Aber das macht auch nichts. Denn Heimat und Egerland, das ist für die kleine Runde ohnehin ein und dasselbe. Seit nunmehr 72 Jahren gibt es in Bruchköbel die Egerländer Gemeinde. Die „Gmoi“ wie es offiziell und im Egerländer Dialekt heißt.

Der Dialekt, der am Tisch gesprochen wird, klingt für den ungeübten Zuhörer wie Bayerisch. Kein Wunder, das Egerland, seit dem Zweiten Weltkrieg ein Teil des heutigen Tschechien, liegt an der Grenze zum Freistaat.

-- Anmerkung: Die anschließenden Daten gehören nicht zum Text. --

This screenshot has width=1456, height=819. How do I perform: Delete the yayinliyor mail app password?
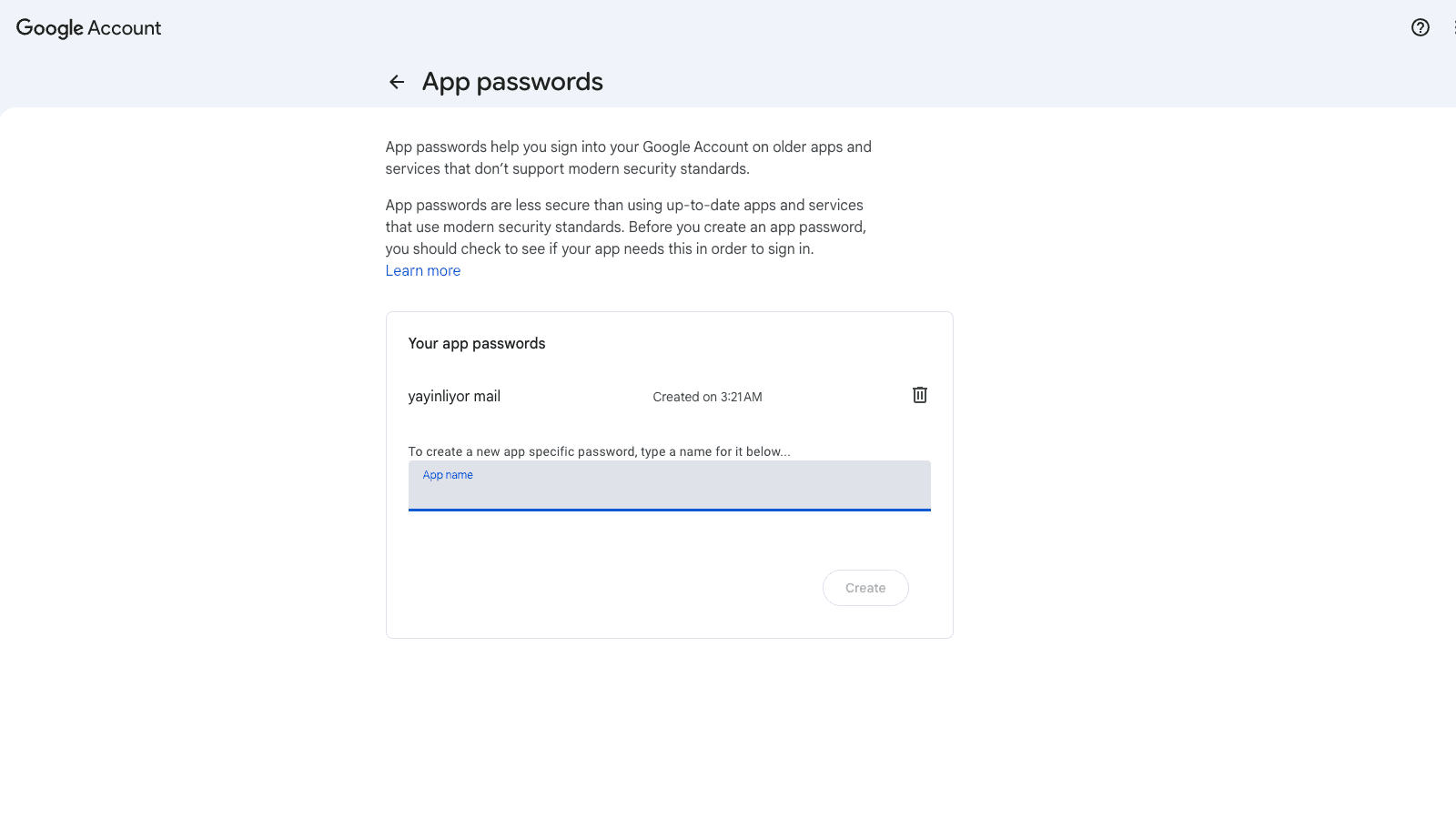(919, 395)
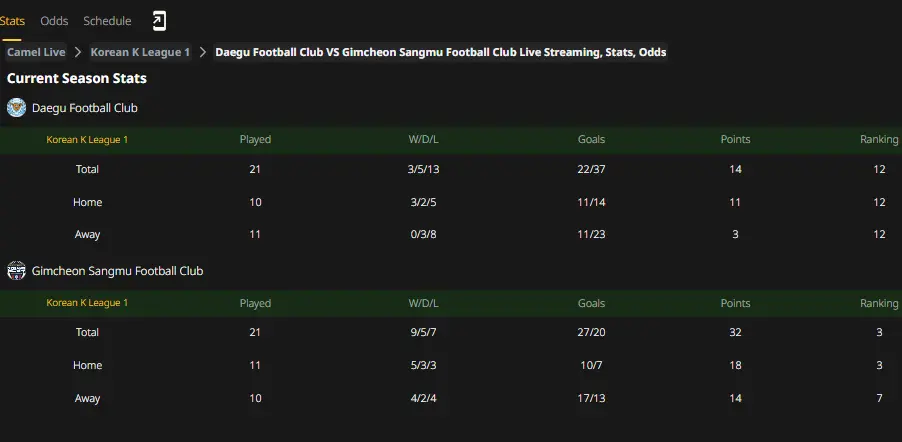Click the Daegu Football Club crest logo
The image size is (902, 442).
[x=16, y=108]
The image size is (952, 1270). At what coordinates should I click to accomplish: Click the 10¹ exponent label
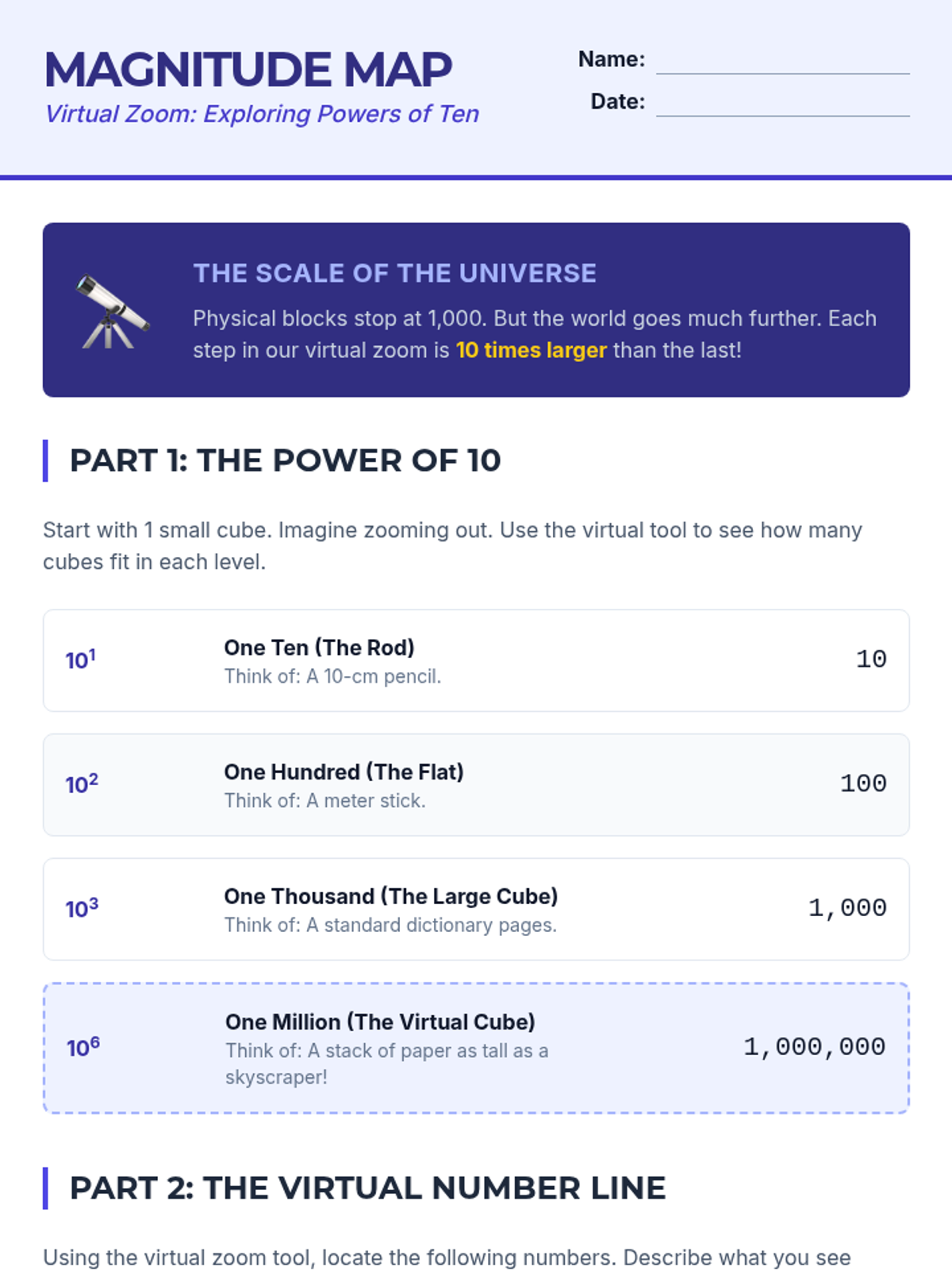click(x=80, y=660)
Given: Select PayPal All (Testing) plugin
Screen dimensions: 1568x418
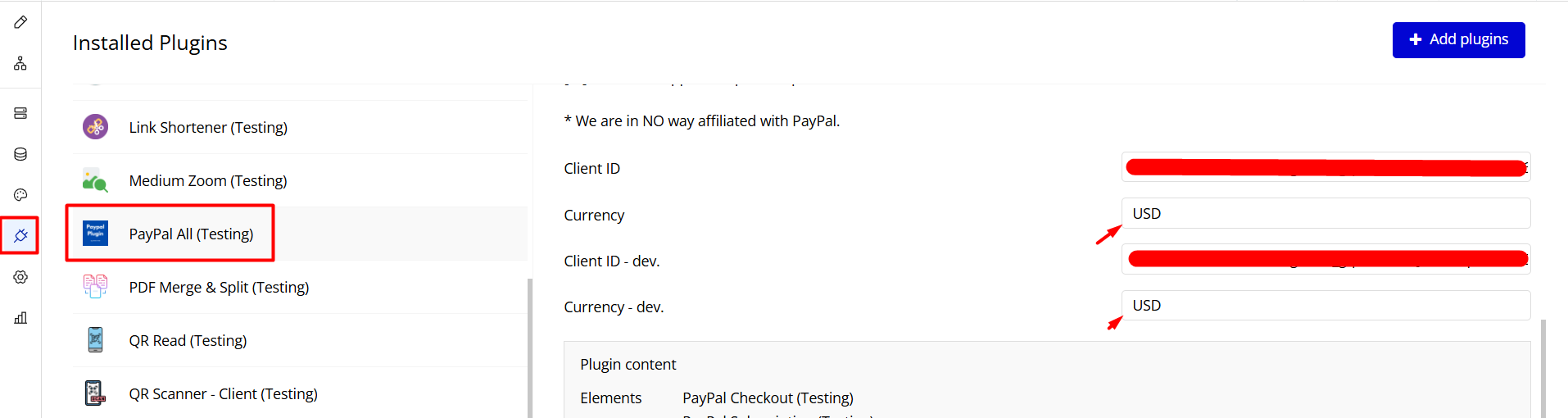Looking at the screenshot, I should tap(191, 234).
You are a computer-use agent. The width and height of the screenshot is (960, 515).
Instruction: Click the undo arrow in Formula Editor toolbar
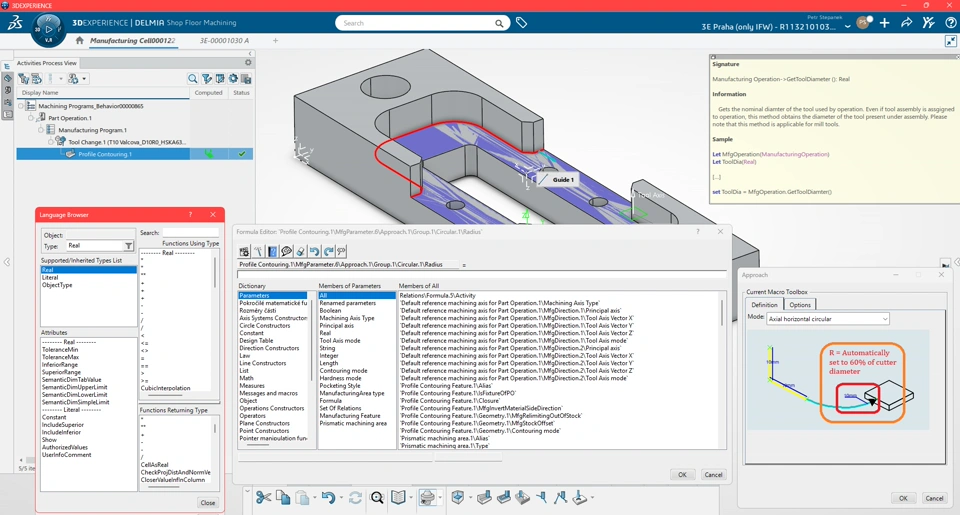tap(314, 252)
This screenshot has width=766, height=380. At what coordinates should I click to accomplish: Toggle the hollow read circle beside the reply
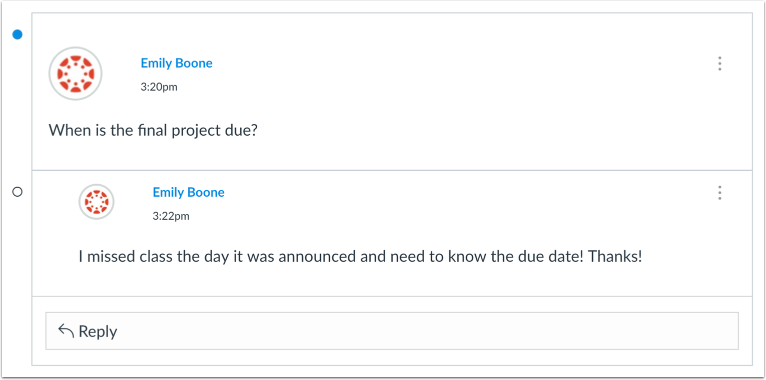point(18,192)
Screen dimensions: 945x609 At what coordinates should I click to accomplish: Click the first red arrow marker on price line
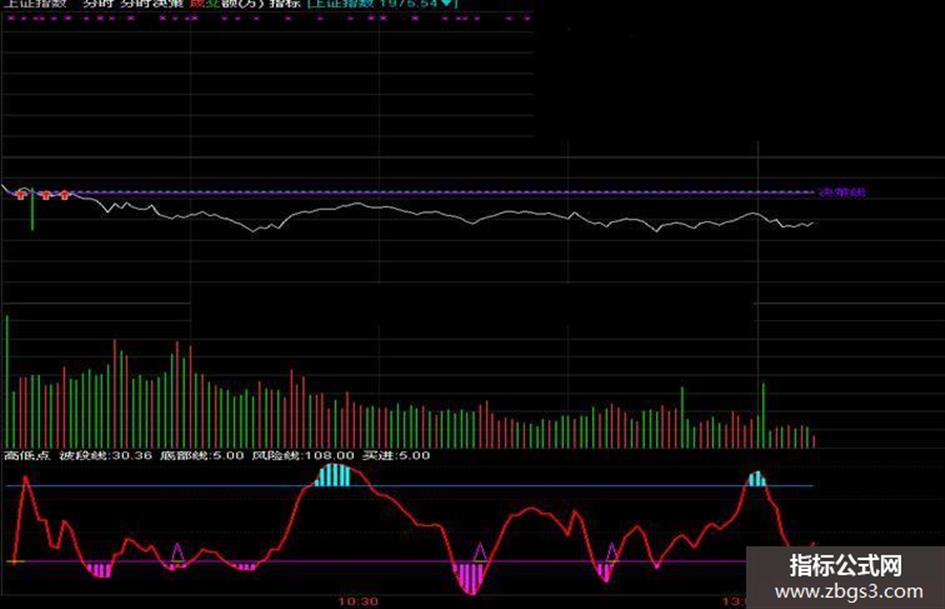(x=19, y=194)
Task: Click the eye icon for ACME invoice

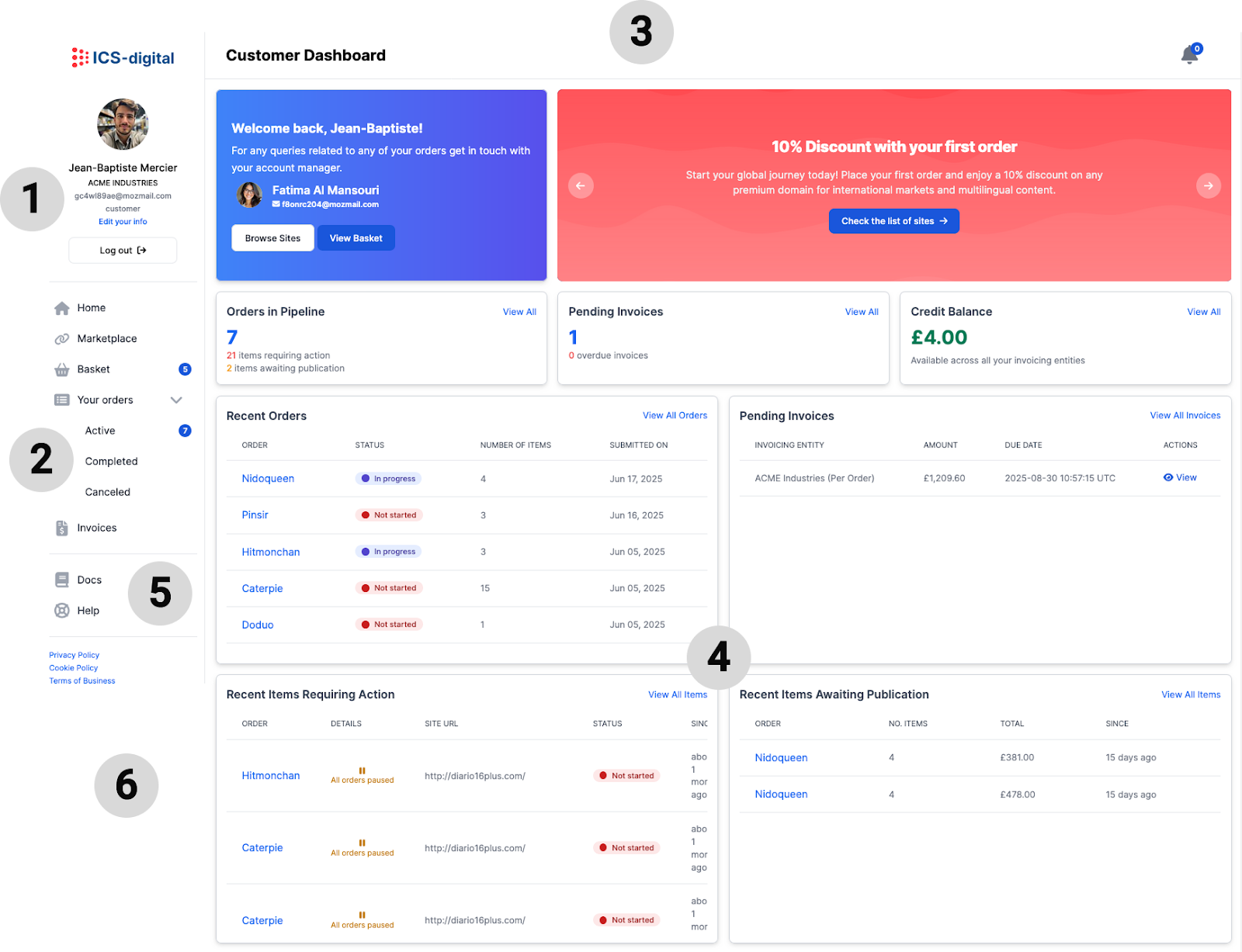Action: coord(1167,478)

Willi Helm (87), Rosa Eckhardt (90) und Elli Steputat (83) haben das gleiche Schicksal: Sie wurden im Egerland geboren und als Kinder aus ihrer Heimat vertrieben. Günter Fritsch kam zwar in Hüttengesäß auf die Welt, wo seine Familie nach der Vertreibung 1946 landete, wuchs aber im Bewusstsein eines Egerländers auf. Und dann sitzen da noch Elfie Fritsch und Inge Helm mit am Tisch, die Ehefrauen, die eigentlich aus Köln beziehungsweise Frankfurt stammen, aber an der Seite ihrer Partner in die Egerländer Gmoi integriert worden sind. Dass die Gemeinschaft eine integrative Kraft ausstrahlt, lässt sich nicht zuletzt an der Geschichte von Rosa Eckhardt festmachen, die schon dabei war, als die Egerländer Gmoi gegründet wurde. Sie ist das letzte noch lebende Gründungsmitglied.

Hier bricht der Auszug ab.